Выбрать главу

То, что составляет основу бога, темное начало в нем, есть «хотение». На человеческом уровне, поскольку человек происходит не из бога, а из основы его, хотение проявляется сначала как слепая воля, безотчетное вожделение, своеволие твари. Эта воля есть то, что составляет самость в человеке; человек есть «проникнутое самостью особое (отдельное от бога) существо» (там же, 31). Только в сокровеннейшей воле человека может возникать зло, и реализоваться оно может не иначе как через человека, только как результат его собственного деяния. Зло содержится в таком поступке, посредством которого человек хочет стать «творящею основой», господствовать над всеми вещами, когда он «в высокомерии своем хочет быть всем». Он был — в боге и с богом — всем, всеми вещами; он хочет стать тем же, но не в боге, а сам по себе (см. там же, 52). Зло появляется, следовательно, тогда, когда влекомый голодом себялюбия человек возвышает свою самость «на степень всеопределяющего начала, всеволи», когда эта самость как своеволие, как частная воля, отрывается от вселенской воли…

«Система трансцендентального идеализма» уже содержала, как мы видели, философский пересказ теории общественного договора Руссо. Теперь же проблематика общественного договора, этой политической теории французской революции, приняла у Шеллинга еще более удаленную от своей реальной модели форму — теологическую.
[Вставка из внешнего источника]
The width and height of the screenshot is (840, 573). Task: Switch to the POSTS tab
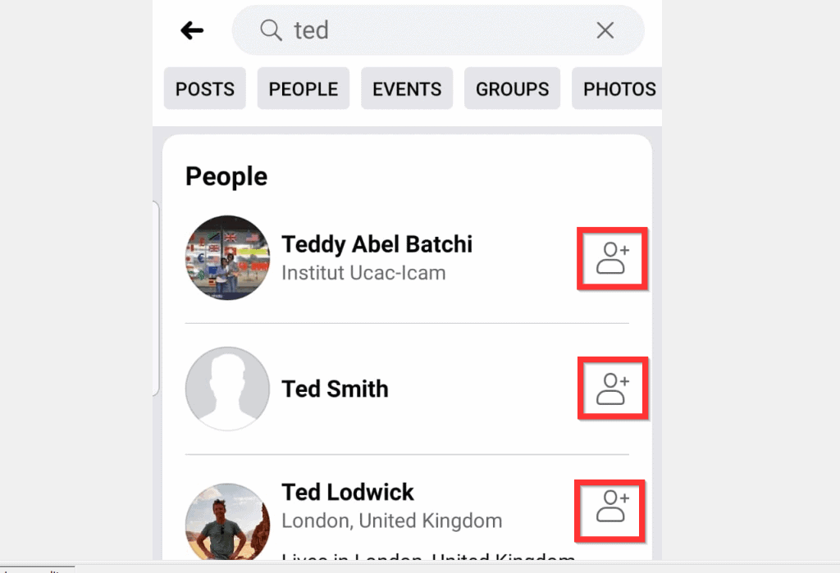204,89
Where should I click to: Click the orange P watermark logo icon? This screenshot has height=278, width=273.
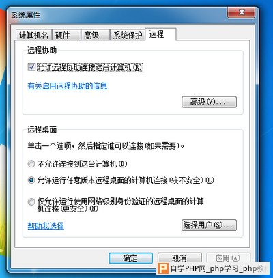(x=163, y=268)
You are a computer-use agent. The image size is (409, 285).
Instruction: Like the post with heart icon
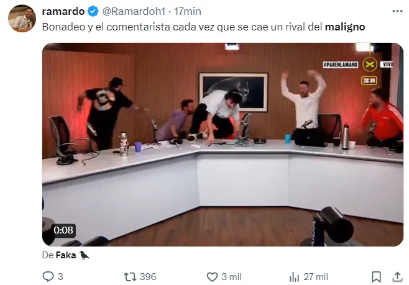pyautogui.click(x=212, y=277)
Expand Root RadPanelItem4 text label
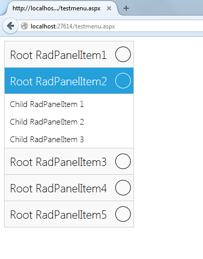203x259 pixels. [58, 188]
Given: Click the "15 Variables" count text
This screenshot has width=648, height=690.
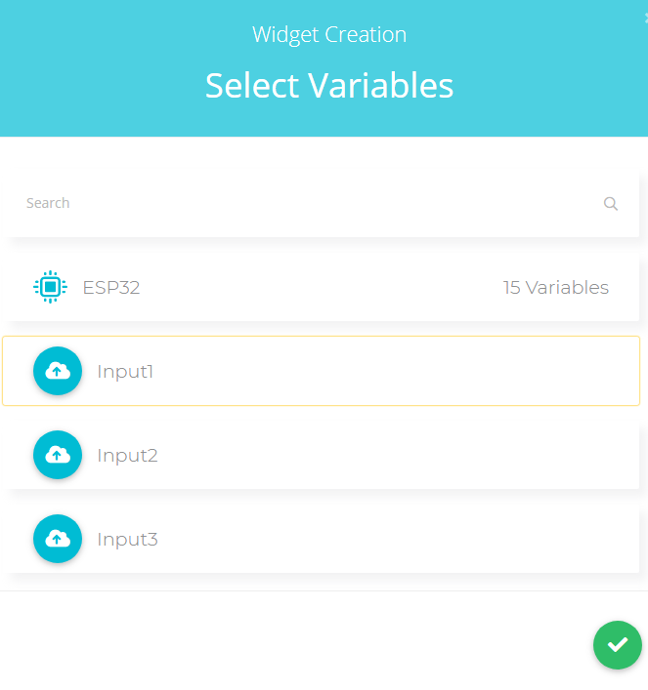Looking at the screenshot, I should click(x=555, y=288).
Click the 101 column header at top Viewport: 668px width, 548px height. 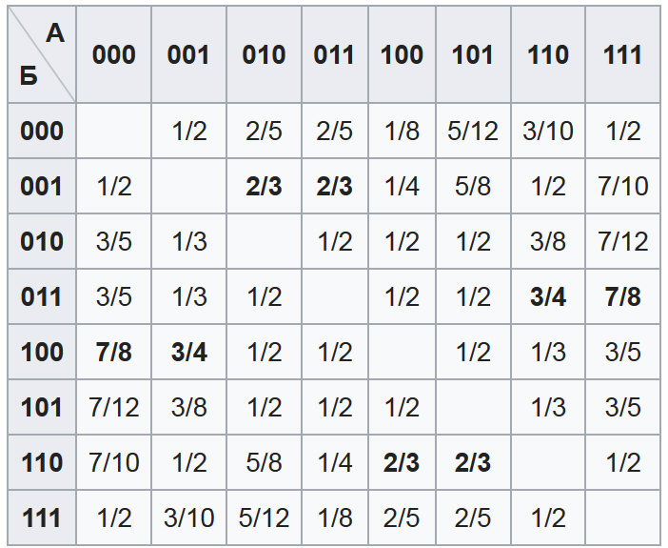pyautogui.click(x=473, y=54)
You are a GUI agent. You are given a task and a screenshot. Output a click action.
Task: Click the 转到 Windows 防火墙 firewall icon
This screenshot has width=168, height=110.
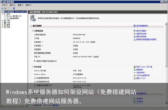coord(135,67)
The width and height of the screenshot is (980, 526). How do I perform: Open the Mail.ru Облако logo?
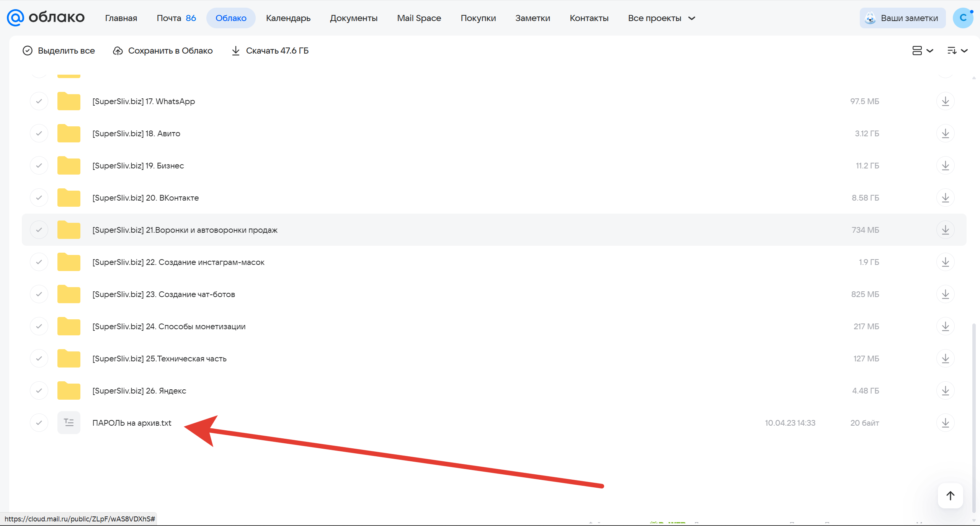pos(46,18)
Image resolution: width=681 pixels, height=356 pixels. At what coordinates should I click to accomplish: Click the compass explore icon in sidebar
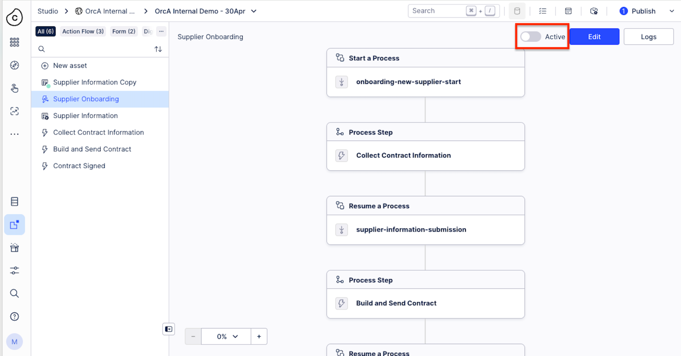coord(14,65)
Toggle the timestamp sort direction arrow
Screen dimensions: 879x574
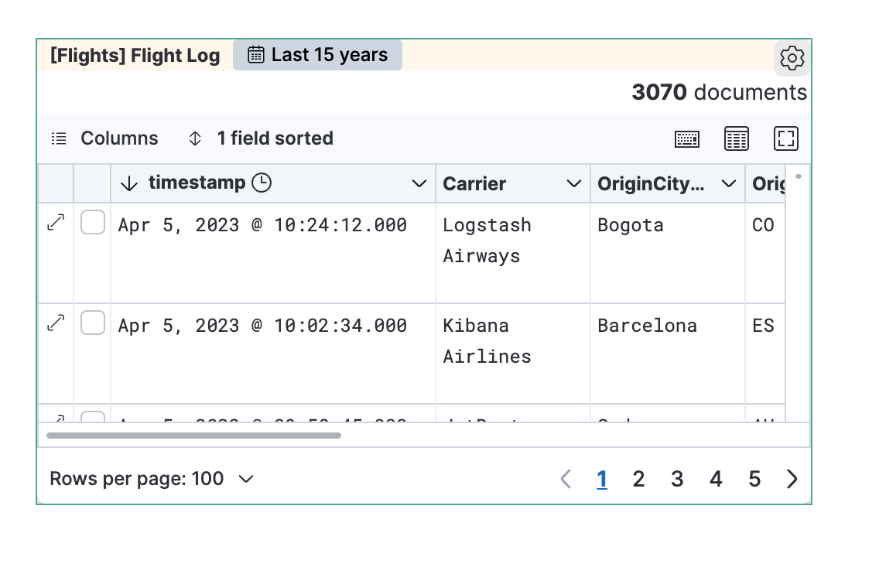[129, 183]
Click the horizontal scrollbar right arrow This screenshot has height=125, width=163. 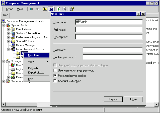[156, 104]
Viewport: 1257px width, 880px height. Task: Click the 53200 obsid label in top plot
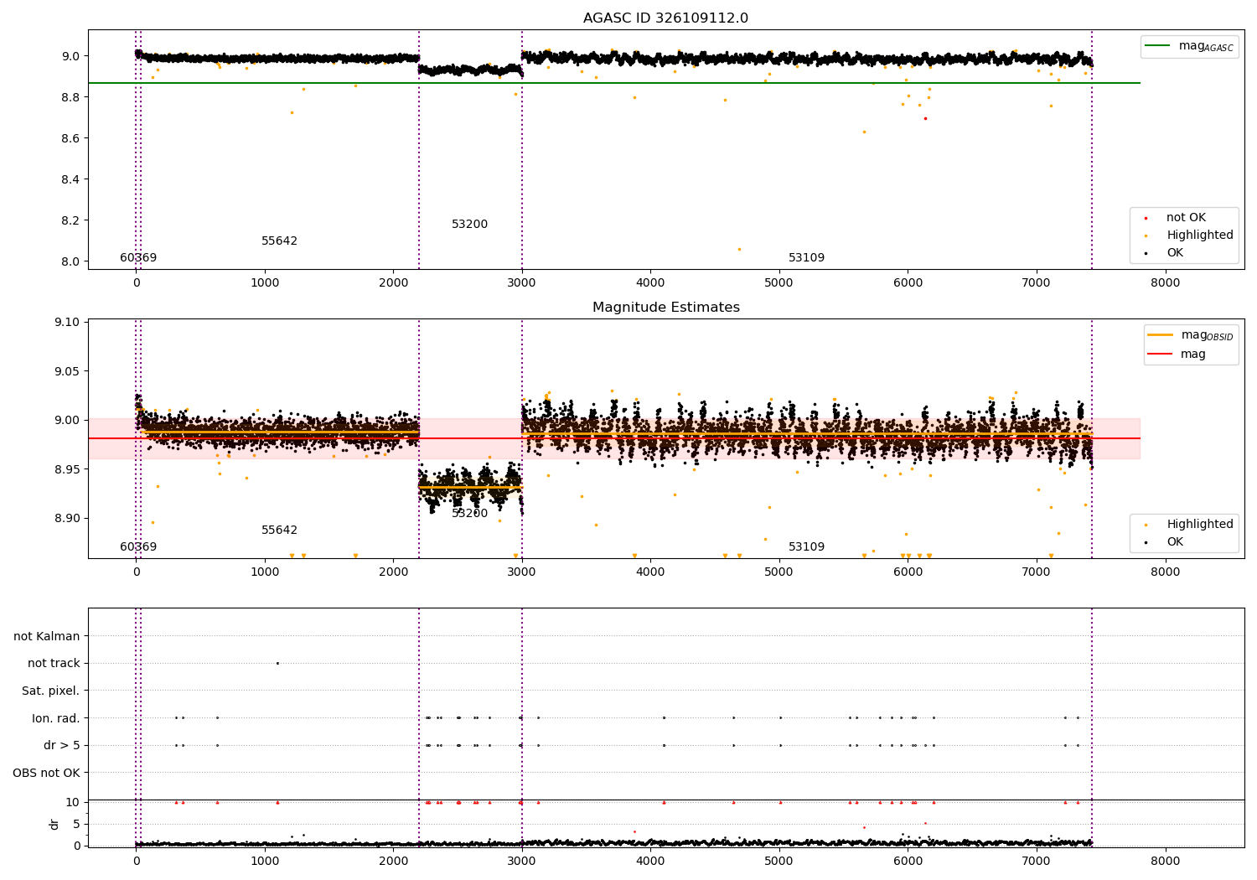(469, 225)
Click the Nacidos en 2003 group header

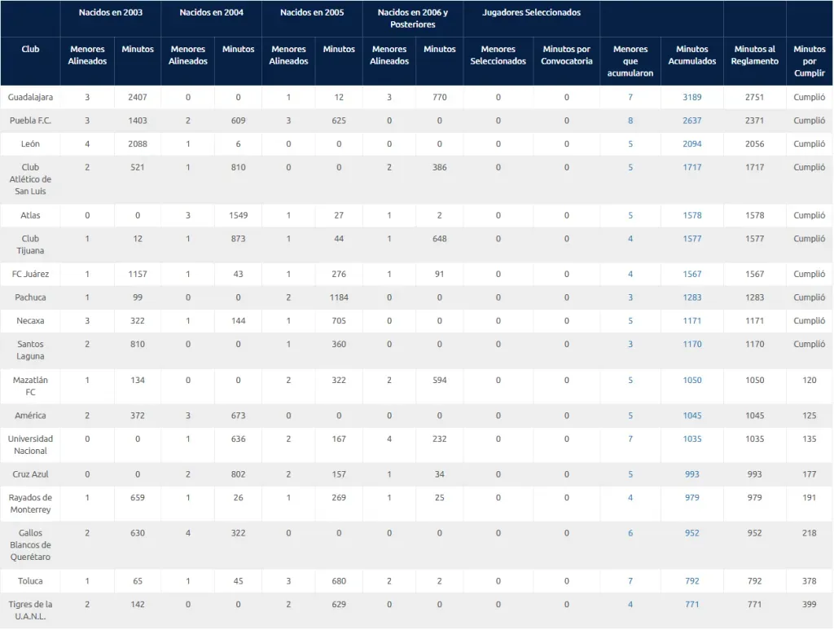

То, что в «Общественном договоре» Руссо выступало как воля народа в целом, или общая воля, преобразовано теперь во «вселенскую волю».

Темная основа в боге — она же хаос, первоволя, из которой рождается равно как божественный порядок, так и частная воля, способная оторваться от божественной и создать из непокорного войска желаний и вожделений свою собственную, обособленную жизнь, возвести себя на степень самобытия, — эта темная основа в руссоистском политико-правовом контексте рассуждений есть не что иное, как частная собственность. Она является, с одной стороны, предпосылкой и основой идеального правопорядка, государства общественного договора, но она же, проявляясь непосредственно, в отрыве от этого разумного устройства общества, является источником всех зол в этом мире. Руссо находит, что эгоистические интересы частных лиц противоположны общему интересу, интересу общества в целом, но, пока частный индивид не покушается на общий интерес, пока он не выходит за установленные ему рамки частной жизни и не пытается выдавать свою частную волю за общую, в государстве царит мир и гармония. Когда же обособленная частная воля «выходит из себя», когда она, будучи исторгнутой, изъятой из общей воли, все же подчиняет себе последнюю, то разрываются узы, связывающие индивидов друг с другом и с разумным устройством, водворяется зло в различных его формах: своеволие, беззаконие, деспотизм.

Отсюда становятся понятными дальнейшие рассуждения Шеллинга, несмотря на то, что они приобретают форму теософской мистики. «Пробужденная самость есть зло не сама по себе, а лишь поскольку она совершенно отрывается от своей противоположности, от света, от вселенской воли»; «когда своеволие человека остается пребывающим в основе, как центральная воля, так что сохраняется божественная связь начал… и когда вместо духа раздвоения, который хочет отделить особое, частное начало от всеобщего, в своеволии жив дух любви, воля пребывает в божественном строе и порядке», «и все же в основе по-прежнему еще лежит хаотическое, и кажется, будто оно может когда-нибудь прорваться снова», это есть «та сущность бога, которая существует как бы ранее всякого существования (и еще не смягчена последним) и потому страшна» (13, 60; 32; 27; 53).

Идеи немецкого мистика XVII в. гёрлицкого сапожника Якова Бёме послужили «первообразом» для размышлений Шеллинга. Это Бёме говорил о различении добра и зла в боге, или о том, что есть не-бог в боге; это от него заимствована идея темной основы в боге как принципа зла, идея раскрытия бога через противоположность, через зло, без которого все было бы «безвкусной кашей»; и из того же источника почерпнуто представление о злой воле как о стремлении к обособлению и отступлению от «целой сущности».

Начатое Людвигом Тиком и поддержанное другими немецкими романтиками возрождение философии Бёме не было случайным. С конца первого десятилетия XIX в. в пореволюционной Европе складывались настроения, созвучные тем, которые переживала Германия после таких событий, как разгром крестьянской революции XVI в. и Тридцатилетняя война. В думах Бёме, навеянных бедственными последствиями этого исторического периода, сквозили близкие романтикам мотивы: крушение великих надежд, разочарование, порочность земной жизни, отторгнутость ее от божественно прекрасного порядка.